Robert Harneis –TDO-(FRANCE)- European Union has rejected the Italian government’s budget in a challenge to the euro-sceptic government. The determination of the Italians to defy the current Eurozone economic policy has left them with no choice. It was that or a complete collapse of confidence in the Euro.
The budget chief Pierre Moscovici rejected the plans as he declared ‘public debt is the enemy of the people’ as he justified their action against Italy's government.
The European Commission was keen to warn Rome against any illusions of ‘breaking free’ with its fiscal stimulus program, which risks running their budget with a larger deficit.
After careful consideration, Brussels’ powerful executive says Rome’s plan present a ‘serious deviation’ from recommendations set by the European Council in July.
The Commission has asked Italy to submit a revised draft budget for 2019 within three weeks. Brussels bosses argue the proposal poses ‘serious non-compliance’ with the bloc’s tight fiscal policies.
Moscovici, said: ‘The opinion adopted today by the Commission should come as no surprise to anyone, as the Italian Government's draft budget represents a clear and intentional deviation from the commitments made by Italy last July.’
‘However, our door is not closing: we wish to continue our constructive dialogue with the Italian authorities. I welcome Minister Tria's commitment to this end and we must move forward in this spirit in the coming weeks.’
Italy's government, made up of right-wing Lega and anti-establishment Five Star Movement, are planning to run their budget at 2.4 percent of GDP as of 2019. So far, they have shown no signs of backing down.
Brussels has rejected the project as they say they fear Italy's growing public debt is a potential contagion for a Eurozone financial crisis. However, the Italian government has pointed out that the policies dictated by Brussels have resulted in growing Italian debt over recent years.
The European Commission is in difficulties also because it has allowed France and even Germany to break the rules when it suited them in the past. Furthermore, the Maastricht rules are that Government debt to GDP ratio should be no more than 60% and the average for the zone is 86%.
The fundamental problem is that the Euro is greatly overvalued for the southern European economies including France. This in turn restricts growth and increases unemployment. It remains a depressing fact that youth unemployment is higher in Italy than in Iran despite years of US economic sanctions. Without growth it is almost impossible to pay off debt.
The economic policy of the Eurozone is political because the Euro currency is one of the successes of the EU in world terms. But it is a failure in economic terms. Without an expansionist policy and growth Italy cannot pay down its debts.

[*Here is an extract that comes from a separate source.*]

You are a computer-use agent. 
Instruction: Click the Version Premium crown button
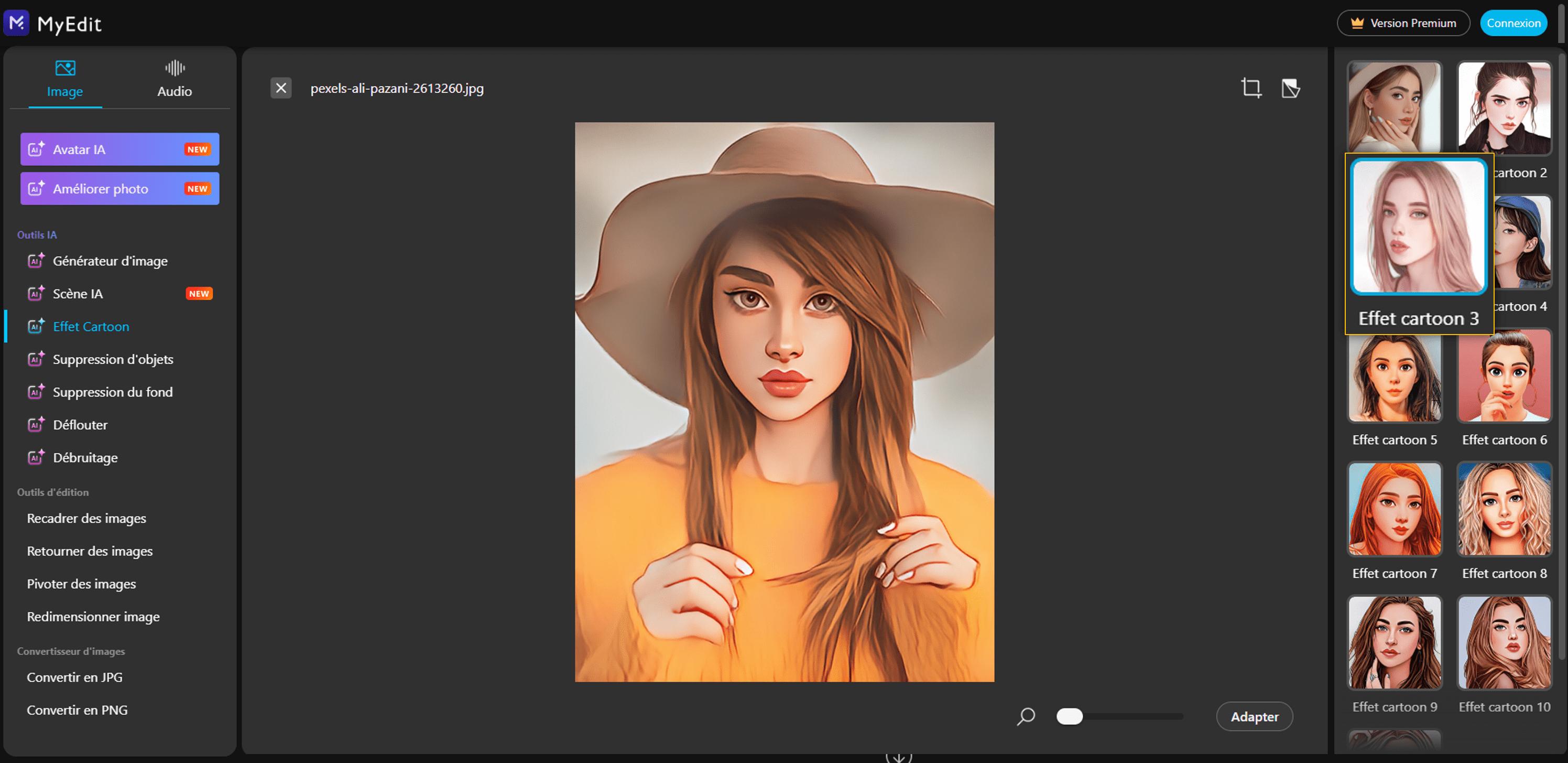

Italy is in a very strong negotiating position with the EU precisely because it owes so much. Whilst much of the €2.3 trillion of government debt is held by Italian banks themselves, as Eurozone hatchet man, former President of the Eurogroup, Jeroen Dijsselbloem, pointed out on CNBC on last Friday. He implicitly threatened to ruin the Italian banks by the cutting off of future funding through the Target2 system as was done to Greece. But as he well knows this is bluff, first, because Italy already owes a huge €500 billion via the Target2 system, effectively to Germany. Any default on such a huge amount would not only bring down the Eurozone but perhaps the European Union itself. Secondly any failure of the Italian banks would be very unlikely to leave other European banks unharmed.
An added advantage of the Italian government is that, so far, the electorate is solidly behind them with 60% approval. This is not the case in Greece where Syriza’s support hovers around 25% of the electorate. A recent poll shows that if there was a referendum today 54% of Italians would vote Leave. No doubt the commission is hoping to wear down public confidence by fear mongering and dragging things out, as they have to some extent succeeded with the UK and Brexit.

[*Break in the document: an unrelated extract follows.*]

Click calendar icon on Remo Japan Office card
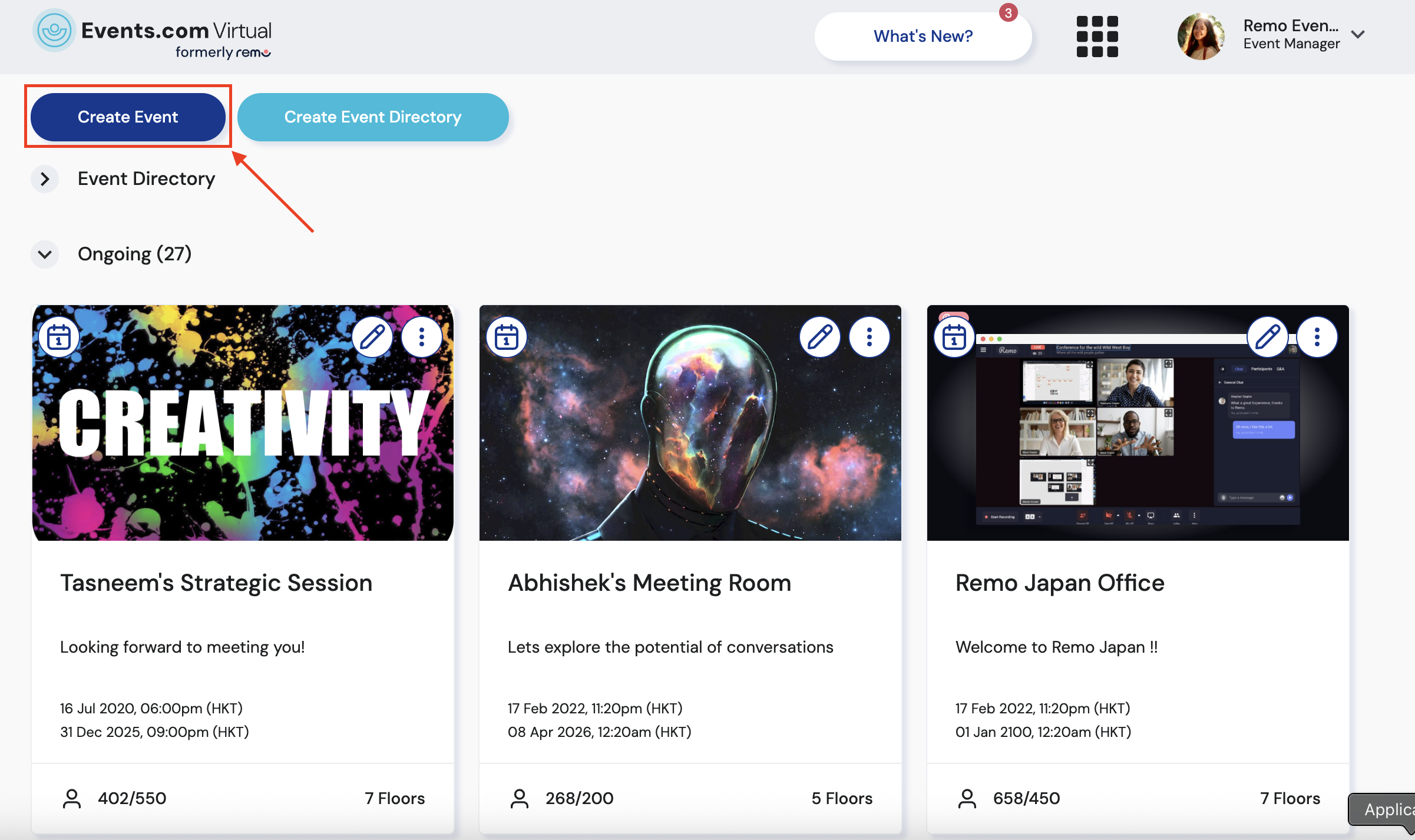The image size is (1415, 840). tap(954, 338)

The Commission is also trying to make it seem as if the present situation is the fault of the new anti-European government of Italy, whereas it is previous pro-European governments that have allowed the present situation to arise in conjunction with the Commission themselves.
In the meantime, the Italian government claims it has no intention of leaving the Euro only of reforming the Euro from within, whatever that means.
It is important to note that, unless the Commission takes immediate steps to cut off Italian funding, there is no immediate problem as the rejection of the Italian budget is the beginning of a long process that will take months to evolve. A lot of things could happen to the Euro in the meantime. There are already rumblings from Germany, within Chancellor Merkel’s party, that they may be ones to walk away from the Euro.